Hoy la experiencia de la muerte parece estar reducida al mero reconocimiento de cuerpos sin vida que, aunque sea profundamente doloroso, deben dejar de ocupar un espacio en el mundo. Por eso el duelo que provoca la muerte suele ser absurdamente interrumpido, para hacerse cargo de la engorrosa gestión de un pronto entierro o una inmediata incineración. Ya sea mediante la aniquilación del fuego o mediante el escondrijo que presta la tierra, lo importante es deshacerse lo antes posible de esa materia residual de lo que un día fue una persona. El dolor por la pérdida no cesa en el corazón de los dolientes, es cierto, y muchos siguen abrigando todo tipo de esperanzas sobre el fin último de sus muertos, pero aun así la intolerancia que hoy día solemos mostrar frente a un cuerpo sin vida es predominante y se ha convertido en una absurda voluntad de negación de la materialidad de la muerte.

Consigna escrita: Según el fragmento sobre la muerte, ¿para qué suele interrumpirse el duelo?

Material proporcionado:
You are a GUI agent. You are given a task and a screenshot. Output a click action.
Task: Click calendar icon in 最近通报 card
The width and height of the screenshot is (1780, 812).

Resultado del ejercicio: Para hacerse cargo de la engorrosa gestión de un pronto entierro o una inmediata incineración.